There’s a moment early on in Men in Black 3 when Will Smith’s Agent J sits down next to his longtime partner, Tommy Lee Jones’ Agent K, and bemoans the fact that he’s too old for this sort of thing — for running around New York in matching dark suits, chasing down aliens and zapping them with their shiny metal weaponry doo-hickeys.
We’re paraphrasing a bit. But unfortunately, that’s an excellent observation. We’re all too old for this sort of thing — the shtick itself has gotten old, and it has not aged well.
Fifteen years since the zippy original and a decade since the sub-par sequel, we now have a third Men in Black movie which no one seems to have been clamoring for except maybe Barry Sonnenfeld, the director of all three. Long-gestating and written by a bunch more people than actually get credited, the latest film shows the glossy style and vague, sporadic glimmers of the kind of energy that made this franchise such an enormous international hit. But more often it feels hacky, choppy and — worst of all — just not that funny. And of course, it’s in 3-D for no discernible artistic or narrative reason.
Photo courtesy of Amblin Entertainment
Smith and Jones don’t seem to be enjoying themselves, either, in returning to their roles as bickering secret government agents. When even the most charismatic actor on the planet can’t fake excitement, you know you’re in trouble. (We’re talking about Smith, in case you were wondering.) The puppy-doggish enthusiasm is gone, and now his Agent J is just weirdly obsessed, after all these years, with determining why it is that K is so surly. K, meanwhile, remains surly and reveals nothing.
But then one of K’s adversaries from long ago, the growling, sharp-toothed alien Boris the Killer (Jemaine Clement of Flight of the Conchords), resurfaces and forces everyone to revisit the past. Literally. Boris busts out of the high-tech Lunar Max prison — with the help of his girlfriend, played by Pussycat Doll Nicole Scherzinger clad in dominatrix gear and carrying a cake — in order to jump back in time and kill the Young Agent K, who put him there.
(Back to Scherzinger for a moment: She’s one of the many nonsensical elements here, one of many characters and ideas that are introduced and then cast aside. She arrives at the prison and approaches Boris’ cell in a beautifully framed opening sequence, then after a great deal of buildup is simply jettisoned. The absurdity of such randomness isn’t even amusing; it just feels sloppy.)
Anyway, Boris returns to the summer of 1969, a few days before the historic Apollo 11 moon mission, and takes out Agent K. Agent J shows up for work in the present day and wonders what happened to his partner; once he figures it out, he jumps back a bit earlier to kill Boris before Boris can kill K. Time-travel plots can make you feel dizzy and nauseous if you try and pick them apart to determine whether they make sense, but once we reach our destination here, the jokes provide no pleasant escape. It’s all super-obvious fish-out-of-water stuff and gags about how ridiculous hippies looked.

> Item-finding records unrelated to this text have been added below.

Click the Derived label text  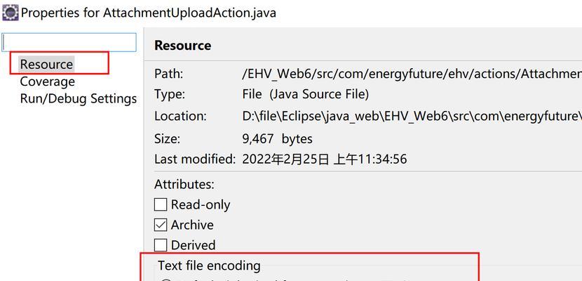pos(193,245)
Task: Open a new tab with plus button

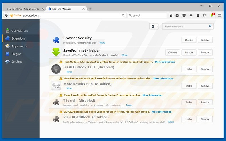Action: tap(90, 9)
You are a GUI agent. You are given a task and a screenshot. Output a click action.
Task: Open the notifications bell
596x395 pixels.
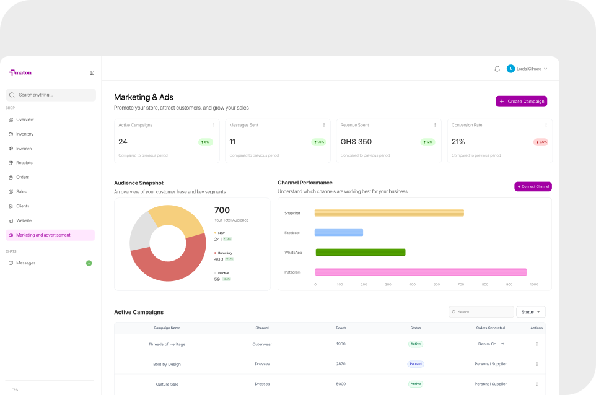click(x=497, y=69)
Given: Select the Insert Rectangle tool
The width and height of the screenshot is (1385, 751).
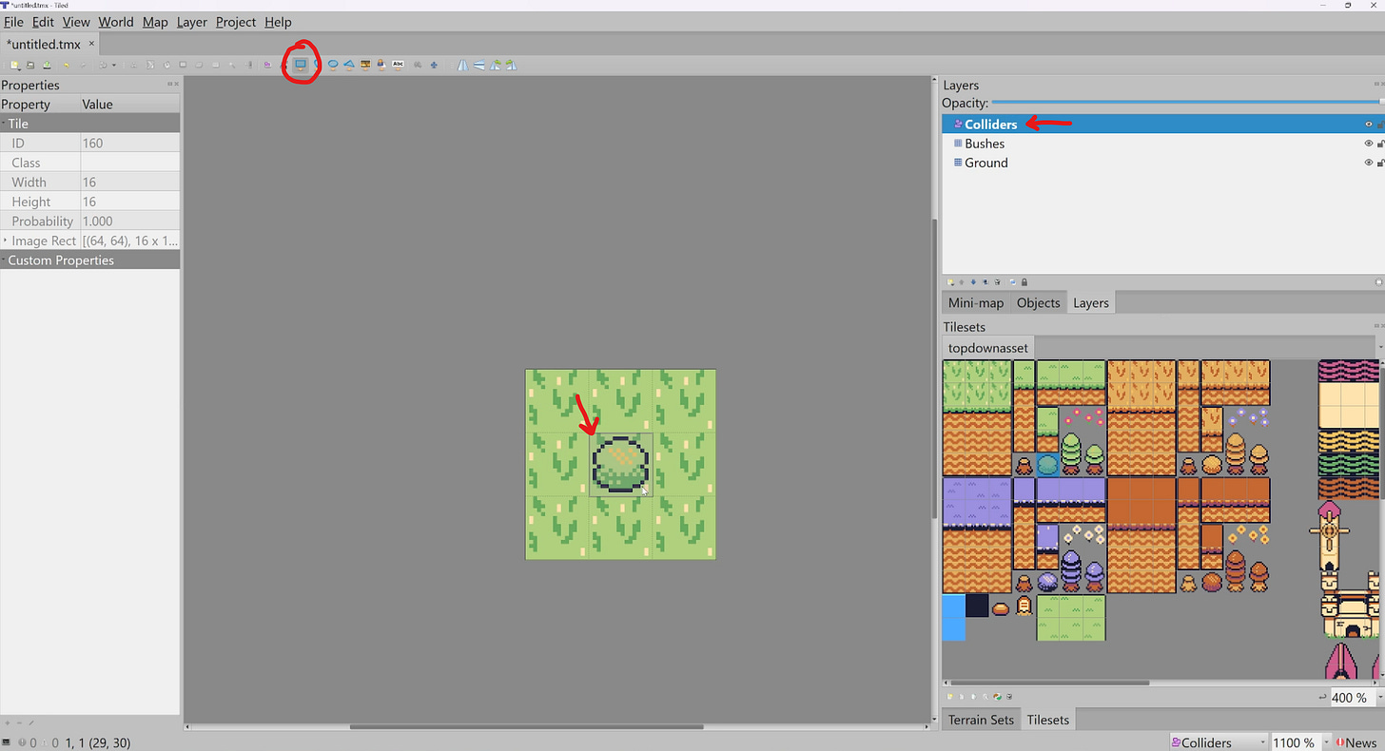Looking at the screenshot, I should tap(301, 65).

Men in Black 3 begins to address the possibilities of how it must have felt for a strong black man in America during this tense time for race relations, then backs off. There’s also a brief, clever bit in which Bill Hader plays Andy Warhol that might have worked as a separate Saturday Night Live sketch. Again, more opportunities squandered.
The best part of our trip to the 1960s — the best part of the movie, period — is the arrival of the Young Agent K. Josh Brolin channels Jones in eerily dead-on fashion, from the bemused Texas twang to reticent demeanor to the slightest facial tics. It’s also an amusing bit of casting given that a) the two actors co-starred in the Coen brothers’ masterpiece No Country for Old Men and b) Brolin is supposed to be playing a 29-year-old version of Jones, even though he’s in his mid-40s, and looks it.
As good as Brolin is, though, the novelty wears off quickly, and we’re once again left with the realization that there’s no substance to the script (credited, for the record, to Ethan Cohen). And all the familiar and rather flat comic elements lead up to a revelatory climax that comes out of nowhere and in no way earns the sort of heartrending emotion it aims to evoke from its audience.
But the most disappointing part of all: Frank the talking pug is nowhere to be found. The movie is a dog anyway without him.